Se for considerado um universo maior, que inclui todos os processos de controle concentrado, caso da ADPF, o resultado é semelhante: o intervalo médio foi de 20 horas e apenas 2,2% das ações foram sorteadas depois de cinco dias do seu registro no sistema.

À BBC Brasil, o Supremo disse que a demora ocorreu porque estava sendo analisado se o processo deveria ser distribuído por “prevenção” a um ministro que já fosse relator de outro processo que trate de aborto.

Esse é o caso da presidente da corte, Cármen Lúcia, relatora de uma ação que pede a legalização da interrupção da gravidez caso a gestante seja infectada pelo vírus Zika. A ministra recebeu o caso em agosto do ano passado e determinou rito de urgência para ele, mas ainda não houve julgamento.

Essa análise de prevenção, porém, também demorou mais que o normal.
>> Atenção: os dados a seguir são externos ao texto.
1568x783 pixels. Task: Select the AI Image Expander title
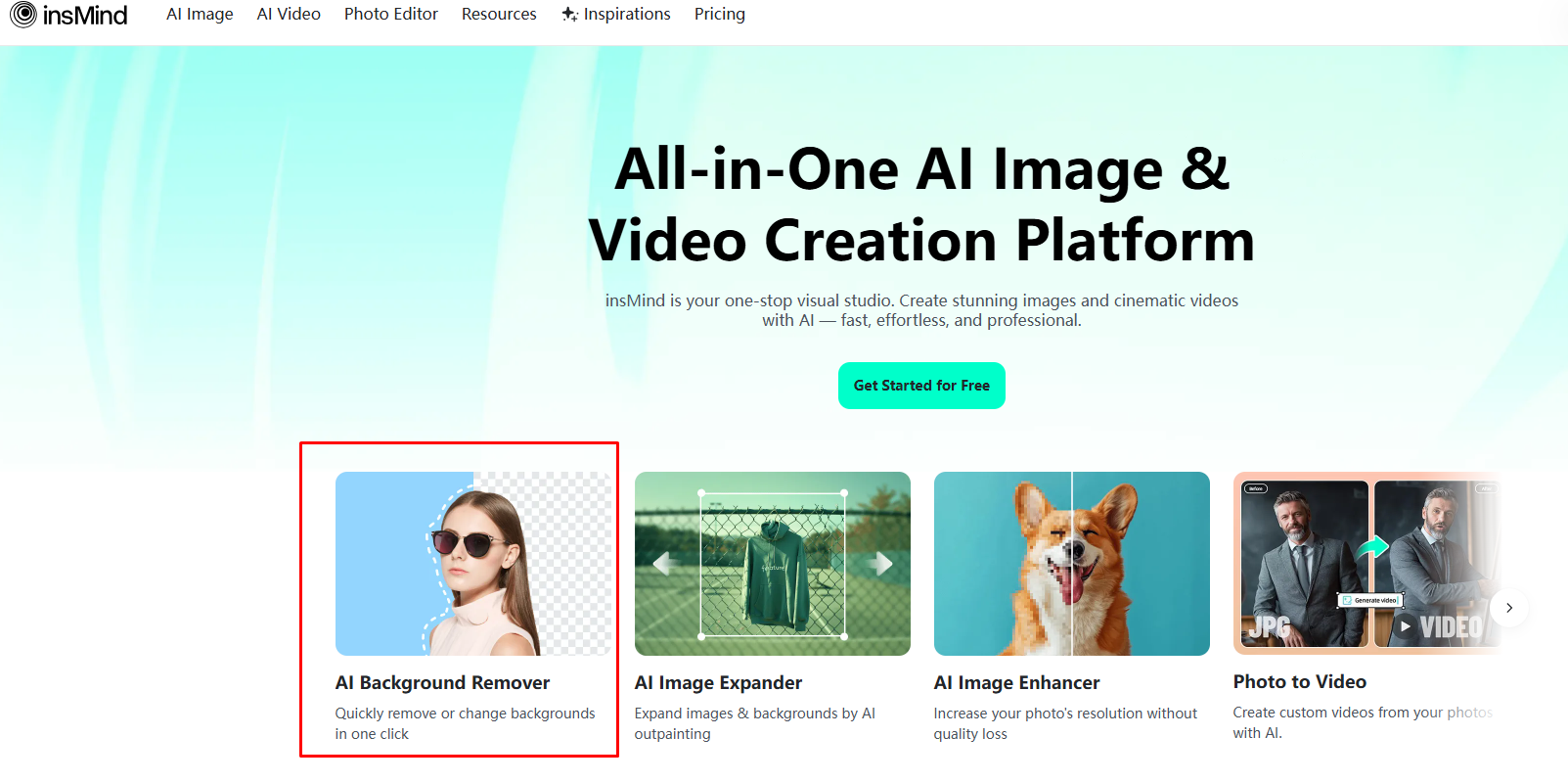(x=718, y=682)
Segundo os dados da FGV, em casos de ADPFs distribuídas por prevenção, a distribuição demorou em média 18 horas entre 2006 e 2016, e apenas 2,7% dos processos precisaram de mais de cinco dias para ter relator definido.

“Quando há distribuição por prevenção, o procedimento pode levar um pouco mais de tempo, mas as médias ao longo de dez anos mostram que essa demora está bem fora da curva”, afirma o professor Ivar Hartmann, coordenador do projeto Supremo em Números da FGV Direito-Rio.

Transparência

A demora na distribuição de uma ação que toca em um tema polêmico levanta novamente a discussão sobre a falta de transparência do STF na distribuição dos processos, o que já havia ocorrido quando o ministro Edson Fachin foi definido relator das ações da operação Lava Jato, após o falecimento de Teori Zavascki.

Para Hartmann, é fundamental que o STF divulgue o código fonte do programa que faz a distribuição aleatória eletrônica.

Isso porque o código muda diariamente, para reequilibrar a distribuição entre os ministros, o que pode dar margem a alguma manipulação para direcionamento.

“Infelizmente, é mais uma situação em que o próprio tribunal cria a polêmica por não ter simplesmente dado transparência ao sistema de distribuição no passado”, afirma.